# AIM OF THE EXERCISE:
Show all lines from the material that carry the word "computer".

------------------------------------

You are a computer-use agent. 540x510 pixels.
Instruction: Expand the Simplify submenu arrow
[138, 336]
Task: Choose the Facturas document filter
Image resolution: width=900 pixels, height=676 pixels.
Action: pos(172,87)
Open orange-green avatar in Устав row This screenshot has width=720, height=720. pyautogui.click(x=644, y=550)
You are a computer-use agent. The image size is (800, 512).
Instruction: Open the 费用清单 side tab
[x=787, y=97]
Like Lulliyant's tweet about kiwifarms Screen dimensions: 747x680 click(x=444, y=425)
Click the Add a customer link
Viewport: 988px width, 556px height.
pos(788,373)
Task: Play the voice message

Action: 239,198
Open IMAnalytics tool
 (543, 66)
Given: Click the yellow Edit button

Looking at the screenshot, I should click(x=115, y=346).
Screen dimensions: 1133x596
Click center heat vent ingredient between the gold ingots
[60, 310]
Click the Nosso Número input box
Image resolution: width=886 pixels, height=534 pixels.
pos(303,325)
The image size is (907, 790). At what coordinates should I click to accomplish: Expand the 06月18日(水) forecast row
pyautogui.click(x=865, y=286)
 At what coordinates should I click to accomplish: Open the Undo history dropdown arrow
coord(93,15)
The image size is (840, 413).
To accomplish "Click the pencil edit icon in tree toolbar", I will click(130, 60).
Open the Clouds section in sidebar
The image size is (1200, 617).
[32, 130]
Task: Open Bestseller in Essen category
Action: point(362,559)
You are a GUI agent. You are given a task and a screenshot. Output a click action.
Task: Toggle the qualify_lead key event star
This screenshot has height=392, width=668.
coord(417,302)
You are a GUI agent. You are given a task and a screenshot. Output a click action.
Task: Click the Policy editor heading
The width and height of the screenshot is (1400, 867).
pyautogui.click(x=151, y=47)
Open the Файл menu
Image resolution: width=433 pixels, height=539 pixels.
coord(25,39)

------------------------------------

# SOLUTION TO THE PROBLEM:
You are a computer-use agent. 540x510 pixels.
You are a computer-use agent. The image size is (800, 512).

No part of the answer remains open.